Caixin reported that China was planning to shut down local crypto-currency exchanges. On Monday, Bloomberg and the Wall Street Journal issued similar reports, saying that China was drafting a plan to ban commercial trading of all virtual currencies.
Bitcoin was trading lower by around 1.6 percent at $4,160.
Speculation over a crackdown on cryptocurrencies in China is rife due to a recent decision by The People’s Bank of China (PBOC) to outlaw the practice of raising funds through ‘initial coin offerings’ (ICOs).
ICO fundraising has experienced a surge in popularity in China, with 65 IOCs raising a total of 2.62 billion yuan ($394.6 million) from over 100,000 individuals since the beginning of the year.
Pursuant to the PBOC decision, individuals who have already completed fundraising should make arrangements to return the money.
China has boomed as a cryptocurrency trading venue in recent years as its domestic exchanges had previously allowed users to conduct trades for free, attracting investors and speculators who boosted demand and encouraging volumes.

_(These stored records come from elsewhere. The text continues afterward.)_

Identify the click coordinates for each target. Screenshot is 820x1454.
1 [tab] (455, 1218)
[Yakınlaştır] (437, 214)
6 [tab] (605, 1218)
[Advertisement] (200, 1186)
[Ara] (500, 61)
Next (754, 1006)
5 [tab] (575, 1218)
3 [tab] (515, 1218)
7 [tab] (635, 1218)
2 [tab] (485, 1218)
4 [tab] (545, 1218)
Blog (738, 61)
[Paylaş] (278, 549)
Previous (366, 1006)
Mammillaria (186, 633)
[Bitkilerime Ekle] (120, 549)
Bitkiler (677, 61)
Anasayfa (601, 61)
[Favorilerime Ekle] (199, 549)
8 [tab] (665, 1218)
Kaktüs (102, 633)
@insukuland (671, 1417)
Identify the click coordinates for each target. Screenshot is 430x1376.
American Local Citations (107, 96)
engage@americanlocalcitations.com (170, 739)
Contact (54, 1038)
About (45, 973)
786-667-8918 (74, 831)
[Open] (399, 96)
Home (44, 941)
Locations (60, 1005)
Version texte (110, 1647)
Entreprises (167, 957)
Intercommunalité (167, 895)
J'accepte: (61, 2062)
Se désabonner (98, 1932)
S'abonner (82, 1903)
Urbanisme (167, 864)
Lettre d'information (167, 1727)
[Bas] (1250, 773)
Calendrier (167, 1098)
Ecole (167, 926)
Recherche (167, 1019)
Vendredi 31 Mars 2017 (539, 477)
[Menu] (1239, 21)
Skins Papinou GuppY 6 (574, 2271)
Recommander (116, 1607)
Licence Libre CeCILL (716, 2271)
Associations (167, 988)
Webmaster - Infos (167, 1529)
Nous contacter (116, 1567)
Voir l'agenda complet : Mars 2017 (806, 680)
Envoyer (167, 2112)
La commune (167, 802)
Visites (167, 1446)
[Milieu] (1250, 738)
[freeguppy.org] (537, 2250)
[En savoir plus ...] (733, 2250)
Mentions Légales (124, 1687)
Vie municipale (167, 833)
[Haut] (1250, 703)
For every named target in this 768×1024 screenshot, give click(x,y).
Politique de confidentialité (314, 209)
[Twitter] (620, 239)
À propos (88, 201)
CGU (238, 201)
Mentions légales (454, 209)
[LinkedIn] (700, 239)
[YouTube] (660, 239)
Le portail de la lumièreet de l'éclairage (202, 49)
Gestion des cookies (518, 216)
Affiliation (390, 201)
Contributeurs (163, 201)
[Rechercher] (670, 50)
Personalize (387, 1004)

However regulators started taking a closer look at the industry in January this year and have since rolled out a series of rules for the industry including forcing exchanges to slap on trading fees and requiring them to strengthen oversight of customers’ identities.
China’s largest bitcoin exchanges said on Monday they were still awaiting clarification from the government following more media reports that Beijing was planning to ban trading of virtual currencies on domestic exchanges.
Russian Finance Minister Anton Siluanov reassured Russian fans of Bitcoin and other cryptocurrencies that the government has no intention of outlawing cryptocurrencies.
“The state understands indeed that crypto-currencies are real. There is no sense in banning them, there is a need to regulate them,” the minister said.
Instead, the Russian financial authorities are now working to bring operations with cryptocurrencies into compliance with Russian law. The legislation, to be ready by the end of the year, envisions registration of would-be buyers and a clear definition of buying procedures and rules of circulation.
Explaining the need for tighter regulation, Siluanov pointed out that those investing in virtual money are subject to greater risks due to the lack of external regulation.
“We must make an organized market out of the black market,” he said.